> [Dataset records]
"""

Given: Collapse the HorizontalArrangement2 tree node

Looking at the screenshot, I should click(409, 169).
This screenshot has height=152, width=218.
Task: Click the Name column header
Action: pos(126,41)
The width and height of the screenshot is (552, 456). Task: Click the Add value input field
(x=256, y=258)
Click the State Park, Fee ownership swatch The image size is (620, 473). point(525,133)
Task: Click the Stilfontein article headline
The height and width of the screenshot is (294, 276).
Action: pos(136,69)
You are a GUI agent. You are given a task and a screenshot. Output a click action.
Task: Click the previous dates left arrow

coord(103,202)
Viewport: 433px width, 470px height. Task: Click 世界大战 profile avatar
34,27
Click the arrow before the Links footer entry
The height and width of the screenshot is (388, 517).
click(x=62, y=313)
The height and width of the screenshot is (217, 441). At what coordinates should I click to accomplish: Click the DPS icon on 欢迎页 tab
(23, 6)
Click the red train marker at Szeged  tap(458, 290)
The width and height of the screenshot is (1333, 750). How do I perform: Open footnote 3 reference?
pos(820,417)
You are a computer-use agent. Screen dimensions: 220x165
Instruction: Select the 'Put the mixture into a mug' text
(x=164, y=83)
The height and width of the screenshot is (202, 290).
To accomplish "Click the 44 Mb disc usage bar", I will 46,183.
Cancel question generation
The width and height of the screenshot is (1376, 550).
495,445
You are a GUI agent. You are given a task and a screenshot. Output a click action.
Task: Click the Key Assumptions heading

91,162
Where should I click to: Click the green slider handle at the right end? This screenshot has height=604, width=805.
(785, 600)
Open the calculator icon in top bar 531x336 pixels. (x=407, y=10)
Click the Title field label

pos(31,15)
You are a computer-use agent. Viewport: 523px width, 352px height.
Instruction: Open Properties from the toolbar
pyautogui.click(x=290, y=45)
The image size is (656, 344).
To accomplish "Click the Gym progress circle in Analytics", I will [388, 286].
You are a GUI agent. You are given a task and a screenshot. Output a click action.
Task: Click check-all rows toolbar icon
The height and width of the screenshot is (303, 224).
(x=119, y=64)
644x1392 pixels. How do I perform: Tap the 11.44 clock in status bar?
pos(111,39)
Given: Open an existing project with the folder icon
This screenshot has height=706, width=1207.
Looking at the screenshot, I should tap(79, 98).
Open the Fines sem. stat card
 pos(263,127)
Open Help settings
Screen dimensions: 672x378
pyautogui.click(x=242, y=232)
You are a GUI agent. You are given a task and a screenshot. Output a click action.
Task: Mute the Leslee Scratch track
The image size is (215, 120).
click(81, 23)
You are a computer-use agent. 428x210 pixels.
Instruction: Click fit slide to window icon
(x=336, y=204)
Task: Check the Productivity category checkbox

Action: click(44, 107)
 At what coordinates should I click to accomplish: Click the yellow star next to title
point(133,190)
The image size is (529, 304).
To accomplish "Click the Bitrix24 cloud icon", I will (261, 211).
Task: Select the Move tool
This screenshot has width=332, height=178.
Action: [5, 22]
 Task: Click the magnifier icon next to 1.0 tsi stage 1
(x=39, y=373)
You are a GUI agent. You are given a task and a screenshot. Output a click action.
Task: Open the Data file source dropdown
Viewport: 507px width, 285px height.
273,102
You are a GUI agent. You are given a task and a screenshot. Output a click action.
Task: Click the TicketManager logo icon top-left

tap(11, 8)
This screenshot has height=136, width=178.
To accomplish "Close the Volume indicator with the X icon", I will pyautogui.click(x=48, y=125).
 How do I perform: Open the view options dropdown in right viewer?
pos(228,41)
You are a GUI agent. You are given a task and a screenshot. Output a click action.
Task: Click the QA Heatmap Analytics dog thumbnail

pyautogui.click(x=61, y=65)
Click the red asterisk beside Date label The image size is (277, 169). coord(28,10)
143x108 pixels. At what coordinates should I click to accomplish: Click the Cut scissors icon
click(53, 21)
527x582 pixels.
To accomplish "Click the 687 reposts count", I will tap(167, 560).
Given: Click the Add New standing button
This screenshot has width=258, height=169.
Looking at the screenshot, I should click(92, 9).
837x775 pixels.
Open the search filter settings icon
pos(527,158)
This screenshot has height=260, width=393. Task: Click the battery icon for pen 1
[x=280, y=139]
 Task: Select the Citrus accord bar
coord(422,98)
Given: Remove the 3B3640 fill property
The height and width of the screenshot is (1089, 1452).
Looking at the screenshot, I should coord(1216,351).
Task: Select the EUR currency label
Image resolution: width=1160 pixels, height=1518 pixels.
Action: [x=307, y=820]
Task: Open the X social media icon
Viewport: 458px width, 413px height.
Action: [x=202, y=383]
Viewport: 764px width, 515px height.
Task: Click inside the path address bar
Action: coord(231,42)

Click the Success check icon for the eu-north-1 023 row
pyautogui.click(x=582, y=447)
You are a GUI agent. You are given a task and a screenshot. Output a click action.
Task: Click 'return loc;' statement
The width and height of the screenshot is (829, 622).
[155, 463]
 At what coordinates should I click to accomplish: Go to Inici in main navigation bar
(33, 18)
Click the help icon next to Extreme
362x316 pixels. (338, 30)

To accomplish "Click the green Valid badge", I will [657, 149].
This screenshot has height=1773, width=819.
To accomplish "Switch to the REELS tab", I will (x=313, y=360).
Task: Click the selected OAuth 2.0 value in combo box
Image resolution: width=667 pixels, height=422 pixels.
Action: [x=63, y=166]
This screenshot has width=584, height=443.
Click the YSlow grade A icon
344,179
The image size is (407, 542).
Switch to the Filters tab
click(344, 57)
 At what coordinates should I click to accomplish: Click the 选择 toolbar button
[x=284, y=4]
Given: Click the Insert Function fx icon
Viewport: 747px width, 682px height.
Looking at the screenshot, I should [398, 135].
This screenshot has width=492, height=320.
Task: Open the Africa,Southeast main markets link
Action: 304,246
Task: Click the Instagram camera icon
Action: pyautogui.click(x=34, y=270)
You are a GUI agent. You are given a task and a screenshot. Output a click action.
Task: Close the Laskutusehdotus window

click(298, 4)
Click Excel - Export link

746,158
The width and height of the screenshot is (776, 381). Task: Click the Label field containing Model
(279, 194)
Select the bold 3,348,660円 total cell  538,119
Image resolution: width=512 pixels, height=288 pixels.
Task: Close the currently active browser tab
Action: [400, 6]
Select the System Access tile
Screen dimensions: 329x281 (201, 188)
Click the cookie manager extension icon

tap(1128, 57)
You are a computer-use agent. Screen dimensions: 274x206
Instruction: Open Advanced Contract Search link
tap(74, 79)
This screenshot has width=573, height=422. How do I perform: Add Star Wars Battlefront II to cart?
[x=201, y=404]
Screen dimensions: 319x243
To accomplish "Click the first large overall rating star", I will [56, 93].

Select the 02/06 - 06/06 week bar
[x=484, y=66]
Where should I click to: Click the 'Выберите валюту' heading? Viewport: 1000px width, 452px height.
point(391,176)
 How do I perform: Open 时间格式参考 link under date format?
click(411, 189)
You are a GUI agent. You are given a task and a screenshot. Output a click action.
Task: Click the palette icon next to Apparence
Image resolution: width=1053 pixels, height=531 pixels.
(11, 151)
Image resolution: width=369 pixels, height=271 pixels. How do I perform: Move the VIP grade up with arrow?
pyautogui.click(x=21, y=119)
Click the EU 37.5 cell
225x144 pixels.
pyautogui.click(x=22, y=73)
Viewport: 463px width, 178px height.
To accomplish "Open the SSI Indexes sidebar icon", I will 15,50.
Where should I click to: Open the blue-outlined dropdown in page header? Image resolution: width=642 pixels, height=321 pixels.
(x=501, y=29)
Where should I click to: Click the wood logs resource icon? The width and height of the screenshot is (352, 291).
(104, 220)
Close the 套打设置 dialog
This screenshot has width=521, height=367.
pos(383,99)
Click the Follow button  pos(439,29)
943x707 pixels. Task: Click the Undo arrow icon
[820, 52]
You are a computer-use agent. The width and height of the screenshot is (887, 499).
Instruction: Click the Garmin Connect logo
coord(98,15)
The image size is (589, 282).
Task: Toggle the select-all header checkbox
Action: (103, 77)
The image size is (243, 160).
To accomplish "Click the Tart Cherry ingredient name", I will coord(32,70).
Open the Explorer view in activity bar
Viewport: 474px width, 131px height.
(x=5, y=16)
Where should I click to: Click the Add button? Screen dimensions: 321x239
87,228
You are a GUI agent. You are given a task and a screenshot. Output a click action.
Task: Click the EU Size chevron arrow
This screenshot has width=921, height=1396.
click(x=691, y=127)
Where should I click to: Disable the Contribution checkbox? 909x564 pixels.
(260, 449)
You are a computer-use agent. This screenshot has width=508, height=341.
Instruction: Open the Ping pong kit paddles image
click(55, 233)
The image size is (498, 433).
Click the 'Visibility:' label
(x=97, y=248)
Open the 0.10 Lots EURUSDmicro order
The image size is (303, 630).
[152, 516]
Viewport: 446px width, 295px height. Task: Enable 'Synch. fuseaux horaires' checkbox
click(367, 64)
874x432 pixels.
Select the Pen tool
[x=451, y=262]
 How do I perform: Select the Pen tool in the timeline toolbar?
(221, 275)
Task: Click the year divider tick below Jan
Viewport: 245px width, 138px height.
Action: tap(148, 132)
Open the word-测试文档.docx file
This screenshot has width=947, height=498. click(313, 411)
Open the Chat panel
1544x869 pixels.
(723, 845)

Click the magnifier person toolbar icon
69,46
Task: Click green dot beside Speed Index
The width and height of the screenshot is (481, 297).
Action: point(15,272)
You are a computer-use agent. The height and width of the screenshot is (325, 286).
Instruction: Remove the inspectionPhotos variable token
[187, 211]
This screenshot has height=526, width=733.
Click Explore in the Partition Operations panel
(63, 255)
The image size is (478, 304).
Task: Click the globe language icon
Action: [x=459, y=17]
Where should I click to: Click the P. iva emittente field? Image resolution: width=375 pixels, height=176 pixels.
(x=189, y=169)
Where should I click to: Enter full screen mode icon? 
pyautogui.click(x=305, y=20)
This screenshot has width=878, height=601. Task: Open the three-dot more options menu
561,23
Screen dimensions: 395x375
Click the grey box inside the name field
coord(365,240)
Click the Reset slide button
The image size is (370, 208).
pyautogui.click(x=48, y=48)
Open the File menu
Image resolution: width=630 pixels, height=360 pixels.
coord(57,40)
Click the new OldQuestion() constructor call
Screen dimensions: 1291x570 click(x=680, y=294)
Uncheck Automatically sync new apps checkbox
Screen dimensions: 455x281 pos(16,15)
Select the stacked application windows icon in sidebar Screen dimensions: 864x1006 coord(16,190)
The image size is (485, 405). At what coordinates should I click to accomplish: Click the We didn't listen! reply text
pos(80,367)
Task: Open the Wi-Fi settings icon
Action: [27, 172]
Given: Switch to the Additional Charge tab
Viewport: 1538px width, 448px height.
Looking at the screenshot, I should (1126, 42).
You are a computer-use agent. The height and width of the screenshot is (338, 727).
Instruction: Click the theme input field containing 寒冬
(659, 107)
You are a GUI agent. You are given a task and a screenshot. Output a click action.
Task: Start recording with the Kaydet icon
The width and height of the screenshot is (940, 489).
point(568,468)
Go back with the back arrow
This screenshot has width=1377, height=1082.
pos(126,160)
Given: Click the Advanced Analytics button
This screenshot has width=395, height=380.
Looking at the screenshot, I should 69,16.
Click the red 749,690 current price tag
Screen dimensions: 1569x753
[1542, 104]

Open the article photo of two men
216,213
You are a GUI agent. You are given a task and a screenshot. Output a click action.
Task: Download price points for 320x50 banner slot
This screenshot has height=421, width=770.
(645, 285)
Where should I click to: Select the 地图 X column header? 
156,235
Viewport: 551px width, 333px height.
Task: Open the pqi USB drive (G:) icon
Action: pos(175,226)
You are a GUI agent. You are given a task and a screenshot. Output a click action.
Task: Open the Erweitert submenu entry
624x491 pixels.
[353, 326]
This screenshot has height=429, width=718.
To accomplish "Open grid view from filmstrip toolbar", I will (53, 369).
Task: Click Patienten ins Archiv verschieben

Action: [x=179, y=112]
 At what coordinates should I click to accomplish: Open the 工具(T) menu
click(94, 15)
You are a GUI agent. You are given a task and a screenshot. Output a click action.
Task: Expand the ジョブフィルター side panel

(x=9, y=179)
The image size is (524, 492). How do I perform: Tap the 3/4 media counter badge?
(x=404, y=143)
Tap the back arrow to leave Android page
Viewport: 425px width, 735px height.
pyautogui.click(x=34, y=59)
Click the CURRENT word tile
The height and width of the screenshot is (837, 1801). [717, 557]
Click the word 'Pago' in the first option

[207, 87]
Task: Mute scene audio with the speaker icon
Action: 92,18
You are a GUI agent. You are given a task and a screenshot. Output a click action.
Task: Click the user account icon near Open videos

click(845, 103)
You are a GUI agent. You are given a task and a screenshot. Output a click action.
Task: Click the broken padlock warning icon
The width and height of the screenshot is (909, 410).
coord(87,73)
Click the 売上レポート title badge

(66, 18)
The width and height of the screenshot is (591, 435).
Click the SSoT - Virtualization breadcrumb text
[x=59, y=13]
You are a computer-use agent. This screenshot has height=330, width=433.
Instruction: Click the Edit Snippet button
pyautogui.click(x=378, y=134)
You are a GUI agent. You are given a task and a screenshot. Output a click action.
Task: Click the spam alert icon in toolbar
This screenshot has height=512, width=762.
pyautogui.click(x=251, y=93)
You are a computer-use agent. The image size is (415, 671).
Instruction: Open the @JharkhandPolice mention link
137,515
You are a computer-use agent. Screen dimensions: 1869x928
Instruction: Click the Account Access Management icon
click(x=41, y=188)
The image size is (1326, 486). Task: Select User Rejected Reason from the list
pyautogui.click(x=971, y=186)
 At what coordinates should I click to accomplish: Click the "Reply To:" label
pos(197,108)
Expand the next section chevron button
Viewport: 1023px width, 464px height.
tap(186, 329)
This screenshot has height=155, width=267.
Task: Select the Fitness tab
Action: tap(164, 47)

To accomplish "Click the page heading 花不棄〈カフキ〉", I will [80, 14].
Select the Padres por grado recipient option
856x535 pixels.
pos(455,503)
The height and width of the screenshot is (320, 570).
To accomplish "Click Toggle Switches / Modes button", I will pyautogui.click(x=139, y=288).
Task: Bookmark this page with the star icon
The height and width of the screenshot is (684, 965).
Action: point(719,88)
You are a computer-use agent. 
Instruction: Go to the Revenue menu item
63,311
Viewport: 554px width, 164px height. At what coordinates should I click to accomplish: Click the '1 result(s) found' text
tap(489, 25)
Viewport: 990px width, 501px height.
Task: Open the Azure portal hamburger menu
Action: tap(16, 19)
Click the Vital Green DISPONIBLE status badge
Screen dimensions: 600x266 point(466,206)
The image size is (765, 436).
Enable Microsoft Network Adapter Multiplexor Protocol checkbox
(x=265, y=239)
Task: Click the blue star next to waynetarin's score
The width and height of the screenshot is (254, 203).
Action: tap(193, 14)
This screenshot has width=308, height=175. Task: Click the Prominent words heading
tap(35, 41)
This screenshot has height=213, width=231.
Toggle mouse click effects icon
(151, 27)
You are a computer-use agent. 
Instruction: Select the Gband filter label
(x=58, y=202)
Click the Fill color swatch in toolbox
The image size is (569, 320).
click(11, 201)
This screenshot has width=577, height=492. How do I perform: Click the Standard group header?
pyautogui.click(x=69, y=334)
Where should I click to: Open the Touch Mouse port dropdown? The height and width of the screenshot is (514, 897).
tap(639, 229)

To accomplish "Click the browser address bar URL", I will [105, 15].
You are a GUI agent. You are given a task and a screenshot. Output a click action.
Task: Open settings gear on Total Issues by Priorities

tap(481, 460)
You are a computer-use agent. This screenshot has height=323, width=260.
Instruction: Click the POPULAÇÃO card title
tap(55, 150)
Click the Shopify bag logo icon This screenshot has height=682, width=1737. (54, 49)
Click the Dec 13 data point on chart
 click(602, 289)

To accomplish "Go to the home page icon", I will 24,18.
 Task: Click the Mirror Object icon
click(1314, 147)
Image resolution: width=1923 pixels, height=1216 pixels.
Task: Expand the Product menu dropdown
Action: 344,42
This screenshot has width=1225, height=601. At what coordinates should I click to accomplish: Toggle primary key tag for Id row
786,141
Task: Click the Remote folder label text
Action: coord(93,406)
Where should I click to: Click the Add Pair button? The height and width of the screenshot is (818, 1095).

"""

> [Work instructions] Return exactly, and only, the lines above starting at the line that contains "Task: Open the Data file source dropdown" and ending at the line that contains "Click the red asterisk".

> [Answer to this problem]
Task: Open the Data file source dropdown
Viewport: 507px width, 285px height.
273,102
You are a GUI agent. You are given a task and a screenshot. Output a click action.
Task: Click the TicketManager logo icon top-left

tap(11, 8)
This screenshot has height=136, width=178.
To accomplish "Close the Volume indicator with the X icon", I will pyautogui.click(x=48, y=125).
 How do I perform: Open the view options dropdown in right viewer?
pos(228,41)
You are a GUI agent. You are given a task and a screenshot. Output a click action.
Task: Click the QA Heatmap Analytics dog thumbnail

pyautogui.click(x=61, y=65)
Click the red asterisk beside Date label The image size is (277, 169). coord(28,10)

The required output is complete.